If someone were to ask who rules the United Kingdom, would you answer “The Queen, the Government, the Parliaments, the Civil Service”? That’s a good answer, recognising the various authorities. The question that follows is harder “Who has the power?” Of the Church we ask “Who rules?” – Pope, Vatican, Bishops. Who has the power? Would you flounder?
Disregard and distrust for any authority leads to chaos. The American riots on Capitol Hill a few months ago, the streets of protestors in some parts of our worlds, the gulags, education and concentration camps, dictatorships in too many countries –show distrust of imposed fraudulent governments and systems.

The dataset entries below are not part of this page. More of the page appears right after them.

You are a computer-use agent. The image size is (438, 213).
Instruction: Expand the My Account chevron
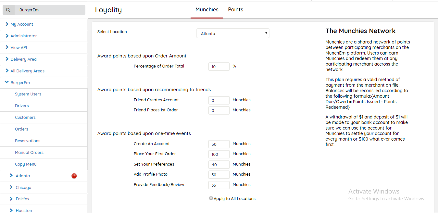pos(7,24)
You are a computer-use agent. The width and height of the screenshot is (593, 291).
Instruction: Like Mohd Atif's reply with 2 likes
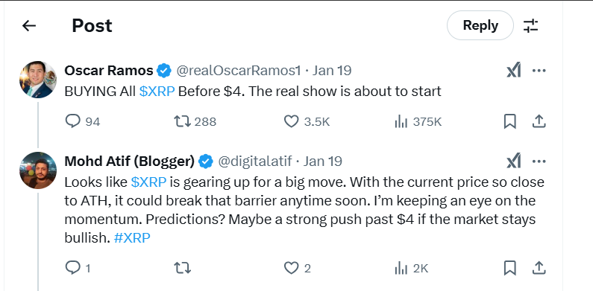coord(298,269)

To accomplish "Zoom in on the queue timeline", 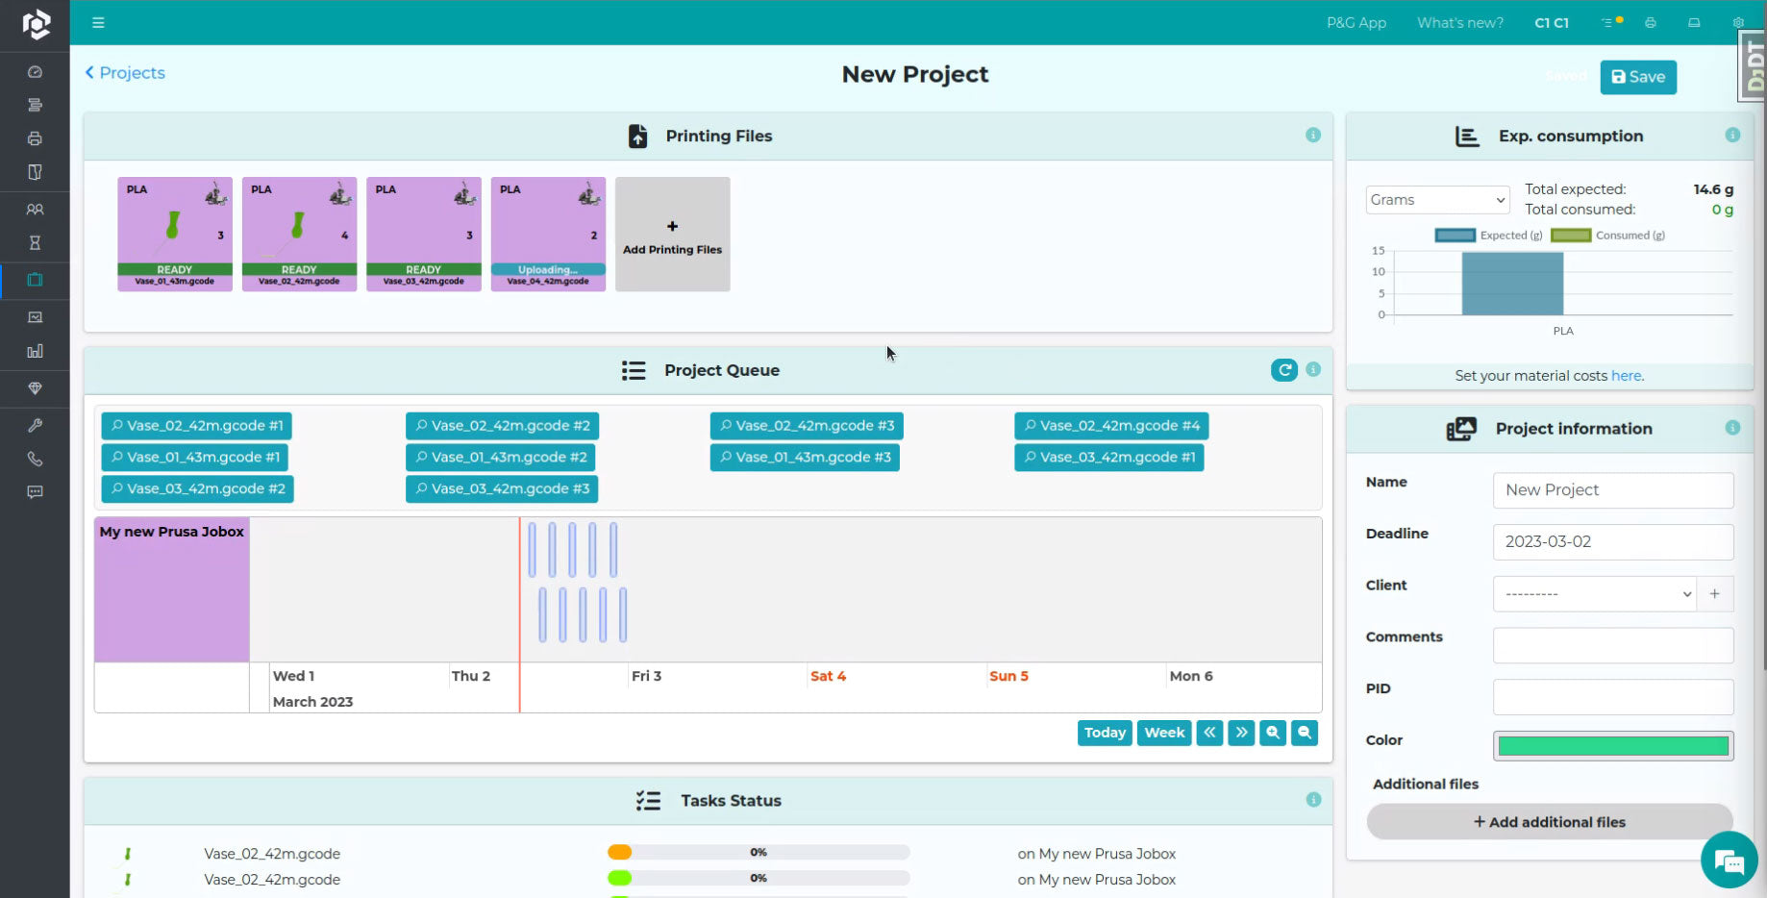I will point(1273,733).
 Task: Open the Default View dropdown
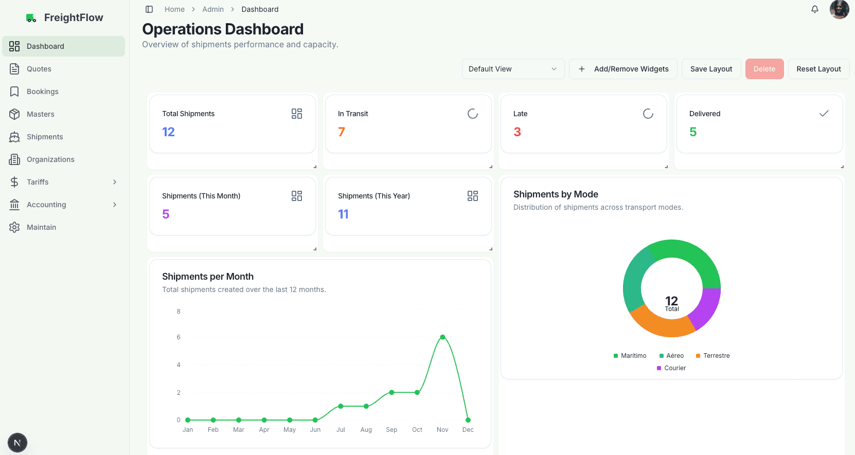[513, 69]
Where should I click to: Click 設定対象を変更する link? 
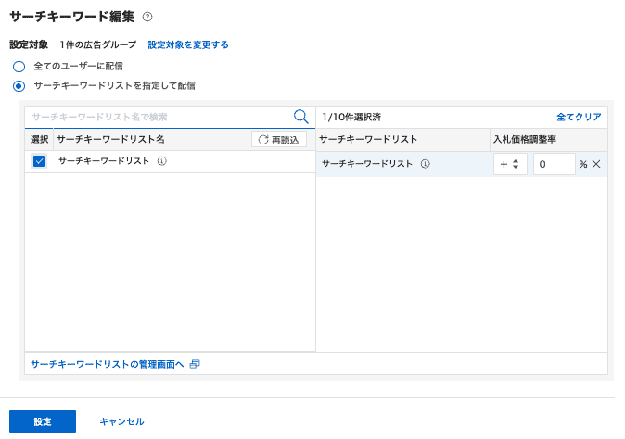click(188, 44)
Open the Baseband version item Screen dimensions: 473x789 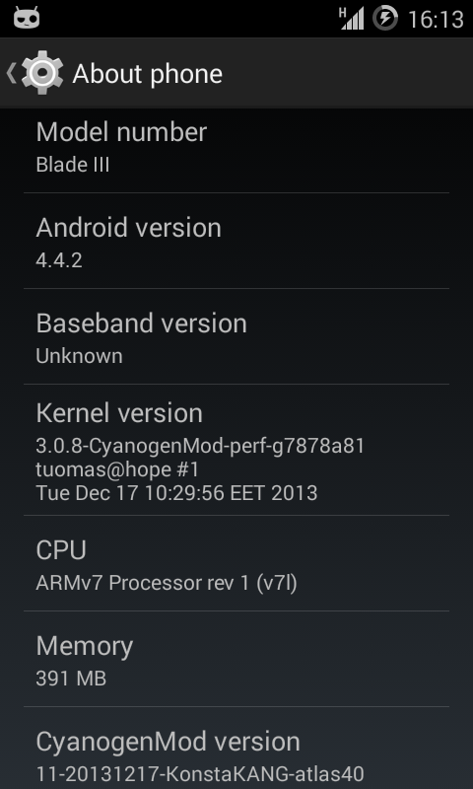[x=237, y=336]
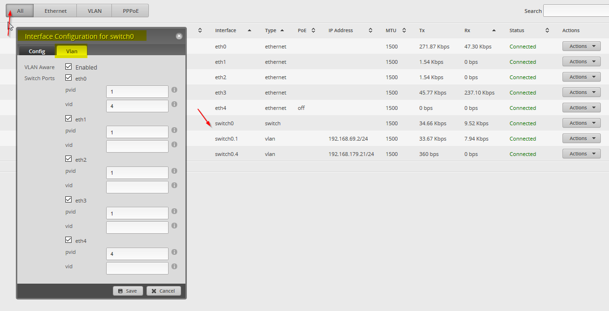The height and width of the screenshot is (311, 609).
Task: Sort table by Interface column arrow
Action: tap(249, 30)
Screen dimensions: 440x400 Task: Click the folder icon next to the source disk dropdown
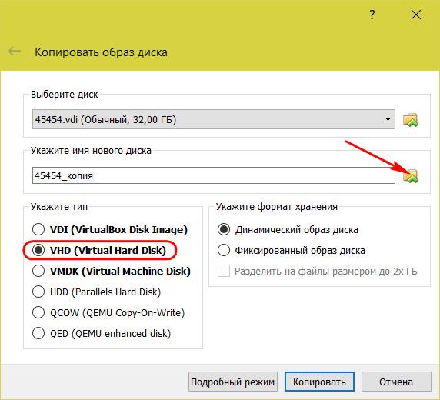point(411,120)
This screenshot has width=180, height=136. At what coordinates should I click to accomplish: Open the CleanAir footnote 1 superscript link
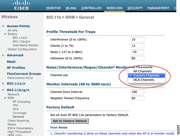114,67
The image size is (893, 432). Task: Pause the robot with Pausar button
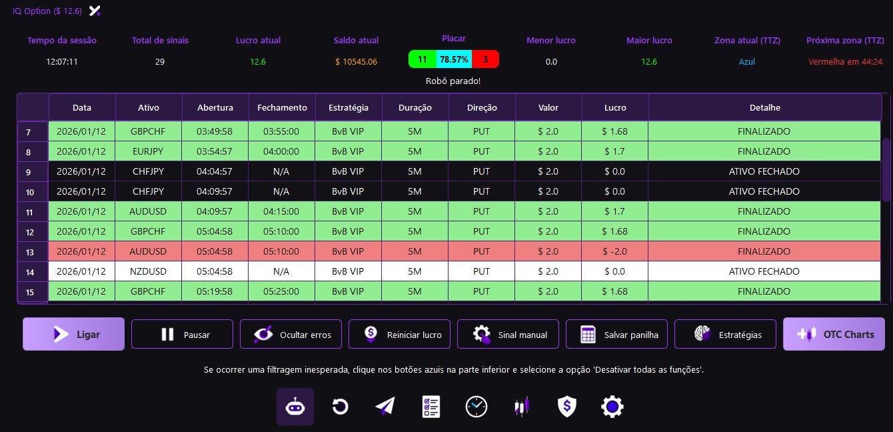click(182, 334)
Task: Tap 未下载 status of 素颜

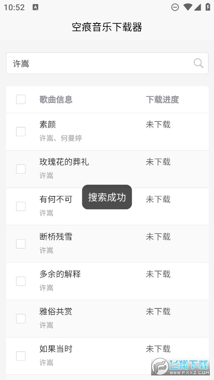Action: coord(158,125)
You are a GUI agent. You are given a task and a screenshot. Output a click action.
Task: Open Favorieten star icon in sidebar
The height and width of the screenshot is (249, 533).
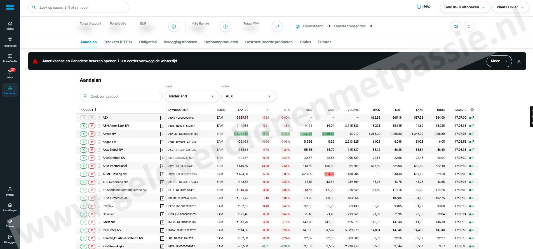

Is there any government or Church or Faith, that we may fully trust? No. All need to be watched and guarded against, to be trusted only when they earn that trust. Claims of having the people’s support are empty. What democracy do you know has the support of even 50% of the people? It is usual for a large percentage of populations not even to vote – so no support there: the vast majority of democratic voters seem to vote for the same party every election and don’t even need to know the names of the donkeys, saints, idealists, careerists, for whom they are voting (name your local MP, your local councillors and their policies, the police commissioner).
Name the Catholic bishops of the United Kingdom, the many officials in the Nottingham diocese, the names of the deacons and priests in Leicester . . . and then in the Church of England, etc.
“I, Daniel Blake” is a fine film directed by Danny Boyle. Do see it. It tells the story of helpless people who become numbers, not persons, in the benefits and credits systems of the UK. It portrays helpless and bewildered people designed and manipulated by bureaucratic and seemingly uncaring officials. We understand the duty to be careful with public money, we know that fraudsters and scammers are always looking for opportunities – but Danny Boyle’s film pleads for our recognising the individual unemployed, the single parent deserted by uncaring partner, the many who need someone to listen to them beyond placing them in a queue and asking them to fill in forms they do not understand, to use computers that only bewilder them in the public libraries where they go for help.
Daniel Blake understands the helplessness and he shares and suffers it, fighting official indifference, asserting the dignity of the individual woman and man – and stands in front of the benefits office to spray on its walls “I, Daniel Blake” as a rebellion against being judged as a number and a nuisance and not as a person.
Officials in Government, Church, Faiths, at every level, are ordinary women and men and what they do is only as good as the people they are: pleasant, able and willing to listen, to see and understand, to serve – or self-seeking, ambitious, jealous of status, lazy, uncaring, deaf except to favourites and flatterers. Citizens and religious faithful, how good is the authority over us?
Does anyone know someone who would satisfy everyone? No one.